We could fix the multi-pass allowance by simply making filter unconditionally an input range.

And we could fix the mutation allowance by… actually no we can’t. Even if filter also performed views::as_const, that’s insufficient. A range of int& would turn into a range of int const&, that’s good. But a range of int* would stay a range of int* (we can’t mutate the pointers, so it would become a constant range), and we can still mutate through the pointer. So we’d need a stronger views::as_const that would also turn ranges of T* into ranges of T const*. That’s… potentially feasible. But then you’d also need to turn a range of span<T> into a range of span<T const>. And a range of struct S { int* p; }; into… well… something? There’s not really a feasible way to prevent any kind of mutation.

So that leaves making filter unconditionally input. Is that a good idea? Today, filter is up to a bidirectional range. And that’s pretty useful - there are a lot of things you can do with a bidirectional range. Some of them (like mutating while iterating over pairwise) are bad, and lead to unexpected behavior, but a lot of them are quite good and it would be unfortunate if we missed out on that functionality.

But once you allow filter to be multi-pass, you have to say something about this problem. Which the standard does, in [range.filter.iterator]/1:

Modification of the element a filter_view​::​iterator denotes is permitted, but results in undefined behavior if the resulting value does not satisfy the filter predicate.

This is a fairly strong and broad statement. I’ve been stressing in this post that this kind of mutation (that changes an element from satisfying to not satisfying the predicate ²) is really only problematic in the multi-pass case. This sentence, on the other hand, calls it always undefined behavior, regardless.

The reason for this isn’t so much that the standard library hates you, but more that it is actually exceedingly difficult to come up with a way to accurately describe what the specific situation is that leads to undefined behavior. So the standard library takes a broader outlook. Suggestions are always welcome.

The Original Example

Nico’s example did this:

// increment even elements:
for (int& i : coll | std::views::filter(isEven)) {
    ++i; // UB: but works
}

This is, per the wording of the standard library, undefined behavior.

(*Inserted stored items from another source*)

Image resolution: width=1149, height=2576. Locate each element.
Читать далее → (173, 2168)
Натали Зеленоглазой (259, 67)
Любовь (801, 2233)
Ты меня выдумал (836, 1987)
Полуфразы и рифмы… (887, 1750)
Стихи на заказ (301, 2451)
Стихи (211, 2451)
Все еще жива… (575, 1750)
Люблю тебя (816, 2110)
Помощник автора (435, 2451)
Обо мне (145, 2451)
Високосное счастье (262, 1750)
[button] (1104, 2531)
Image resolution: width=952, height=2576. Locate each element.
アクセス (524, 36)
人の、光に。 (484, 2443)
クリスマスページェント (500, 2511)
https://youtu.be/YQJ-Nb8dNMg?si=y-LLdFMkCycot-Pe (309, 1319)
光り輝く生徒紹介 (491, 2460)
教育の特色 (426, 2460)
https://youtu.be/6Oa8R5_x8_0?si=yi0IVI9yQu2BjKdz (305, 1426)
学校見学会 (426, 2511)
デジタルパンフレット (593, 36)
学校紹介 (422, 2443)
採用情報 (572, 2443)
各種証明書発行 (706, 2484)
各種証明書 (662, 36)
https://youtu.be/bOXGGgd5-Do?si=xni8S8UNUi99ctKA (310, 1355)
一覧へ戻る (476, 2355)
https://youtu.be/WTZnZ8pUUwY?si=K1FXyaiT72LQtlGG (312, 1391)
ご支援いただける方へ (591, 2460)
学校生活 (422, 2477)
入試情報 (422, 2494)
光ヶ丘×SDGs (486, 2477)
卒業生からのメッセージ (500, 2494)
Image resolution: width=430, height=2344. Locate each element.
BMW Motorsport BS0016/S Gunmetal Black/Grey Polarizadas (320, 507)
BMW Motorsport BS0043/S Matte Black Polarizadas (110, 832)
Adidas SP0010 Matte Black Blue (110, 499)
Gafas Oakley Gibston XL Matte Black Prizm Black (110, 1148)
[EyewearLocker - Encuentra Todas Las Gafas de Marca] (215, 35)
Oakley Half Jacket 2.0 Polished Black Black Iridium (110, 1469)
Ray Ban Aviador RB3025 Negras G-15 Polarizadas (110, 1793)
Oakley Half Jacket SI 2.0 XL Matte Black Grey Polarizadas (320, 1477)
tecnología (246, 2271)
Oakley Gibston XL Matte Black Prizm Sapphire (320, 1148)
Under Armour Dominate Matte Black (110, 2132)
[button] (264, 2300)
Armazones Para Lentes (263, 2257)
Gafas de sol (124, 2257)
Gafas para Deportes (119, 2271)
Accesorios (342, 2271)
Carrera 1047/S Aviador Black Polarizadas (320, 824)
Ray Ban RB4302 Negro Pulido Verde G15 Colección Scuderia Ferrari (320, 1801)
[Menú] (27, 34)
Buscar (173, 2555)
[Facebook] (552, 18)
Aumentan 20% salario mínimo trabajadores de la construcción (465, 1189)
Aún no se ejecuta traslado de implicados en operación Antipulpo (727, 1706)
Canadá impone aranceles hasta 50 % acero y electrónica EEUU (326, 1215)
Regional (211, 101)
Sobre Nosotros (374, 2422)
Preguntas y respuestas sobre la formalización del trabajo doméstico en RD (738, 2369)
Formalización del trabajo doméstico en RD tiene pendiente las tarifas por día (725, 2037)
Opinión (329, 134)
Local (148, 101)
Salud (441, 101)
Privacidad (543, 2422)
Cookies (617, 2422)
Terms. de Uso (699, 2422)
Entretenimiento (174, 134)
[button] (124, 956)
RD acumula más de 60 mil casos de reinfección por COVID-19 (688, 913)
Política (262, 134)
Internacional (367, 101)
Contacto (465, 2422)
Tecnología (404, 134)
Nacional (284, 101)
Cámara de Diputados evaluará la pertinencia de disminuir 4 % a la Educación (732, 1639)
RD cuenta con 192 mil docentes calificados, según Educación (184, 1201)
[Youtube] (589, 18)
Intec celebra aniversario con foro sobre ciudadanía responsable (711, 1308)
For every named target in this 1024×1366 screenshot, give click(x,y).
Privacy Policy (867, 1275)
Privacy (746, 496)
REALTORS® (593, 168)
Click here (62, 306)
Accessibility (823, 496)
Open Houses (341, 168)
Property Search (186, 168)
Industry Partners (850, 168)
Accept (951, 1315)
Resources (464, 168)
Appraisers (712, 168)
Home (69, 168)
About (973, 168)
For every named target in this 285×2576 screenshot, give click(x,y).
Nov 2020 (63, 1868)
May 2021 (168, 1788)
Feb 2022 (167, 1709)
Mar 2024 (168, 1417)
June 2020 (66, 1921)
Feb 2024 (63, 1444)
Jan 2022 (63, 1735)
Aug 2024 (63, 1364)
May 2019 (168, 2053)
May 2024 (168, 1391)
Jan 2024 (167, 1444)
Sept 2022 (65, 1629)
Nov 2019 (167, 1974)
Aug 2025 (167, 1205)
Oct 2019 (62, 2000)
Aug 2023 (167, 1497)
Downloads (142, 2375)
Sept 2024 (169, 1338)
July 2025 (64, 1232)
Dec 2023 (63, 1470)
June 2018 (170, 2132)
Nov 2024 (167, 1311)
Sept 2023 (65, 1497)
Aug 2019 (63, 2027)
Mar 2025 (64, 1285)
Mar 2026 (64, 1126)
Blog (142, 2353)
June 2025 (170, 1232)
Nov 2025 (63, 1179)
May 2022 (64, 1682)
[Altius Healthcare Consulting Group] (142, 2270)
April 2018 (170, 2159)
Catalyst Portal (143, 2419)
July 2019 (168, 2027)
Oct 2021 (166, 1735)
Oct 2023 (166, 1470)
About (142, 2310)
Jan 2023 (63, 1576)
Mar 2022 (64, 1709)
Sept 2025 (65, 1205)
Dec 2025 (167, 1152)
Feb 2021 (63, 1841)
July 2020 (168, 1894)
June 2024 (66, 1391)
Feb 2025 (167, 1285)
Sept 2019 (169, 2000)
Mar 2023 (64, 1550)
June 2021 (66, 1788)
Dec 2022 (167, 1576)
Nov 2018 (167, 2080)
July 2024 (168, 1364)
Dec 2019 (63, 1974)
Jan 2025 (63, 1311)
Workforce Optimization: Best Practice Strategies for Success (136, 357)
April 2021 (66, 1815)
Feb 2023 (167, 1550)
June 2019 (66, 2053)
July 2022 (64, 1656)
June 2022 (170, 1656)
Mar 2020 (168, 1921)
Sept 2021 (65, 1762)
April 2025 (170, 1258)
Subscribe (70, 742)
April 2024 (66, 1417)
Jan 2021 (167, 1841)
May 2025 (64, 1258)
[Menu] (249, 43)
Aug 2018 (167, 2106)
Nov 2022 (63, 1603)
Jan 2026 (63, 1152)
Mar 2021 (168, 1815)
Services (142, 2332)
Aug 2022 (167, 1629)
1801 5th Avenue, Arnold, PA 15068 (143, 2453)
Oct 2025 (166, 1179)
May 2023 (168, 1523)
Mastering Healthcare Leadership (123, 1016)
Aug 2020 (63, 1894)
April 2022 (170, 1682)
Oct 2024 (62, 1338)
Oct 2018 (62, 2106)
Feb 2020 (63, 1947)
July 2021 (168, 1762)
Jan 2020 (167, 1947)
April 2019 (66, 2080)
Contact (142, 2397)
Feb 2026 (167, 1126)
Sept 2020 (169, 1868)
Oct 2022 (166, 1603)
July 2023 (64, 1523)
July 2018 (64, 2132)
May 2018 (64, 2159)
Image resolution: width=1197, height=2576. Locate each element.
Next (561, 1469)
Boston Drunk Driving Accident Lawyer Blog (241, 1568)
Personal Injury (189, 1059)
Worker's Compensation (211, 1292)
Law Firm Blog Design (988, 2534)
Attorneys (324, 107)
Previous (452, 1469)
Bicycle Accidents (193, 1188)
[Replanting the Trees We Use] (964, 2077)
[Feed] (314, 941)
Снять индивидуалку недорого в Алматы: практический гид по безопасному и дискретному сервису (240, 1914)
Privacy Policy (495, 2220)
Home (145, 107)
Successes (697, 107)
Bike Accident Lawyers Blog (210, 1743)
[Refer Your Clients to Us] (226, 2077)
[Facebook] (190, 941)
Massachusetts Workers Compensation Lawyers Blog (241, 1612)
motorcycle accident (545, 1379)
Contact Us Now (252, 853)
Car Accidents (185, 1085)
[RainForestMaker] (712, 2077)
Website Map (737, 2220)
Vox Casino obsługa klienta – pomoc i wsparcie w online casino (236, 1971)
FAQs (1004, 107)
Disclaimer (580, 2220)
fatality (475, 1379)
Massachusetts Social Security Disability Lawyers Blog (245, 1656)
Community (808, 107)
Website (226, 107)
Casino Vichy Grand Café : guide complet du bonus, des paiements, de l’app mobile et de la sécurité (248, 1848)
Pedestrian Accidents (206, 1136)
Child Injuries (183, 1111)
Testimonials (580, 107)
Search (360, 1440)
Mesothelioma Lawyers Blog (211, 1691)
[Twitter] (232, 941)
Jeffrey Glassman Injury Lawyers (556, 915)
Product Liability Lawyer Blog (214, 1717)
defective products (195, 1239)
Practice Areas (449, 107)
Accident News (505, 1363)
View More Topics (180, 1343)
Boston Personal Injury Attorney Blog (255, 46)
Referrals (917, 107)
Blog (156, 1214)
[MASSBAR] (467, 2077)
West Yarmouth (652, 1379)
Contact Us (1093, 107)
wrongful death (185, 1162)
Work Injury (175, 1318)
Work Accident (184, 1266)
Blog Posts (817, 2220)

But this example is… fine. It’s going to work as expected. We’re doing a single pass through the elements, so even though we’re doing the bad kind of mutation (changing our elements from satisfying the predicate to not), there’s no place for our algorithm (the for loop) to get into a wacky state.

It’s only when you add multi-pass into the mix that things can go wrong, and it’s in these situations that such mutation should definitely be avoided:

auto evens = coll | std::views::filter(isEven);

// first pass
for (int& i : evens) {
    ++i;
}

// second pass
for (int& i : evens) {
    ++i;
}

This isn’t a multi-pass algorithm like pairwise and min_element were, but I am literally iterating over the loop twice. This is exactly the kind of thing you should avoid - and, indeed, this example is broken (the second loop does actually do something).

So, in short: with filter (but, notably, neither take_while nor drop_while), you have to be careful about mutating elements in a way that causes them to no longer satisfy the predicate. This will cause unexpected behavior for multi-pass algorithms. But if you’re just doing a single pass, then you can get away with it. It’s fine?

Does this mean filter is broken? As I said, this behavior is inherent once you have lazy filtering, with a multi-pass algorithm, that does mutation. We can’t fix this by making it eager or somehow preventing mutation, but we could fix it by prohibiting multi-pass ³. That’s a big loss in functionality though, and I’m not sure the tradeoff is really worth it.

Importantly, one thing I haven’t mentioned thus far is caching. That’s because caching isn’t really relevant to this problem. A filter that didn’t cache would run into the same issues. Not with the two-loop example above, but still with the pairwise example from earlier.

It’s a pretty interesting scenario to carefully consider, but I just don’t think it’s reasonable to call views::filter broken in this scenario. There’s just no way to making a lazy, multi-pass, mutating filter do the “right” thing.